+++ Working data +++

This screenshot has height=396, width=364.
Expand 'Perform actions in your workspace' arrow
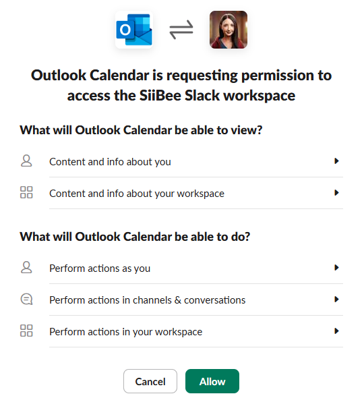[x=336, y=331]
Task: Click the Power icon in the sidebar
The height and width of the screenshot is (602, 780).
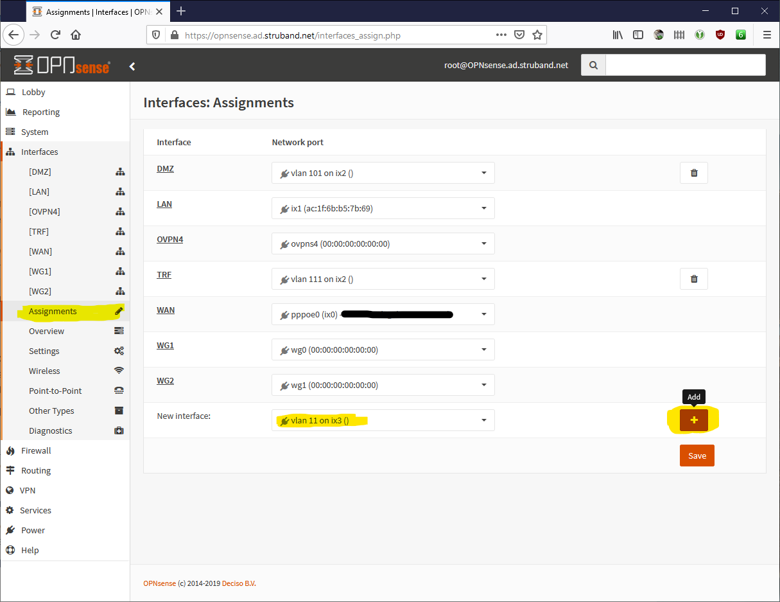Action: [x=10, y=530]
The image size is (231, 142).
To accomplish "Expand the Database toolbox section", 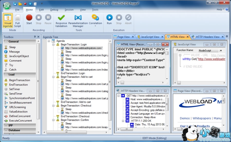I will pyautogui.click(x=6, y=130).
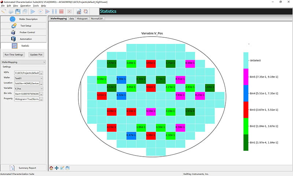Switch to the Histogram tab

click(82, 18)
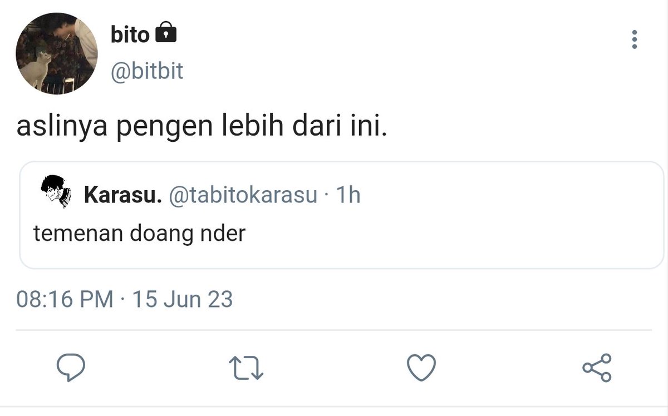Tap the dot separator between time and date

[x=122, y=300]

+++

▶ [Set task] Can you repeat the entries word for word, from the very beginning through the line containing "Action: [x=10, y=530]", including that line? Leave the pictures out.

▶ [Task response]
This screenshot has height=396, width=364.
Expand 'Perform actions in your workspace' arrow
[x=336, y=331]
Task: Click the Power icon in the sidebar
The height and width of the screenshot is (602, 780).
Action: [x=10, y=530]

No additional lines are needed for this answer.